The sales pitch, to pay for services anonymously, would make it trivial to use this service for money laundering. I hope the website is lying about how private those transactions really are.

I'm also a little sketched out by the fact the business resides in Wyoming while the person writing the blog says that Stripe wasn't available "in my country". The company has two directors, both of which are a vague "Cloud Peak Law" company which owns a bunch of unrelated LLCs, but no reference to any foreign owners. That's not very confidence inspiring either, in my opinion. I can find a similarly named company from Nigeria but there's no clear connection between the two.

Edit: the company's Cloud Peak Law P.C. "director" is a service used by a Wyoming company set up specifically to allow anonymous registration of a business, set up there specifically because anonymous businesses are allowed by the state.
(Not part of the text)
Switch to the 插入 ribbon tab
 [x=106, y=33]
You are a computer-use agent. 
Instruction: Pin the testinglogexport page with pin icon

I wouldn't be surprised if one of this law company's other clients used their anonymous-business-as-a-service for something sketchy, causing Stripe to go up the chain and mark the entire Cloud Peak Law "person" as unreliable and disputed. After all, going by the public record, the company is actually run by this law company, not the person writing this blog post. That may be why Stripe is able to claim a dispute that doesn't exist in their own management system. I don't know if that's the reason, of course, because there's little transparency from other side here.

I don't think Stripe should be lying about the nonexistent disputes, but if I were to design a money laundering detection algorithm, this kind of stuff is exactly what I would watch out for. I'm guessing Stripe's machine learning triggered on this company and that they just picked a random TOS bullet point to end the contract by knowing that you won't be able to sue them for it anyway.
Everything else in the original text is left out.